Recent examples of this rating: Fahrenheit 9/11, Kinsey, Crash, Birth, Sin City, Dogville, Gangs of New York, Little Fish, 21 Grams, Bad Education, Elephant, Closer, Kill Bill Vol. 2

People under 18 cannot see these films in the cinema or buy or hire them. High impact content.

Recent examples of this rating: Wolf Creek, Chopper, American Psycho, The Dreamers, City of God, In The Cut, You & Me & Everyone We Know, 9 Songs, Oldboy, Mysterious Skin, Irreversable, anything by Catherine Breillet, demonlover, AutoFocus, Hannibal, Kill Bill vol. 1

See, now clearly where our rating systems betters America's is in our use of the R rating. You guys have you NC17 and "unrated" (WTF?) - which is basically a skapegoat for movies that don't want to be seen as "too adult" or whatever NC17 entails for you guys (cinema boycotts, Blockbuster refusing to hold stock, etc). In Australia our R rating is not seen as bad - it's seen as ADULT.

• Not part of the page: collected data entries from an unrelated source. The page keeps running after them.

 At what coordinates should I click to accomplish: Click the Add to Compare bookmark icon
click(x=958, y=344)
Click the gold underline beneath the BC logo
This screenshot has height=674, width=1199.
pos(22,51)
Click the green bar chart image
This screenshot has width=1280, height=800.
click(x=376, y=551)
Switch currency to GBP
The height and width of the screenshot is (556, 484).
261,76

Roger Ebert always talks about America's need for a suitable adult rating. One that isn't as forbidden as NC17 but one that is more restrictive than R - because how many times have R rated movies been seen as maybe a bit too violent, sadistic, sexual, etc? It's stupid.

Now, if a movie was released with an R over here it will still get a relatively wide release and can reach #1 at the box-office (Wolf Creek being the most recent example - it's also Australia's highest grossing film of the year! and it's the most restrictive rating!).

Sometimes the R rating is totally not warrented (the teenagers having sex in Me & You... was not enough for an R i think. But it involves underage kids so it's automatically R). And sometimes family groups think lesser rating's aren't enough. Quite controversially in 2001, Hannibal was originally rated MA15+ and was actually released into cinemas. A week after it's release (and subsequent HUGE box office) it's rating was upgraded to an R! I saw it before it's rating was changed (I was 15 so I could see MA movies, but not R).

And then there are movies like Black Hawk Down, which was originally rated R18+, but the distributor argued against it and it got downgraded to an MA15+. Troy was actually originally rated MA, and got downgraded to M on appeal.

The Harry Potter movies are interesting as well. The first two were PG. Then the third got an M15+ rating. They appealed and it got downgraded to PG. The fourth also got an M and an appeal was lodged, but this time they got not favours and it's M15+ rating was upheld. Rightfully so I think.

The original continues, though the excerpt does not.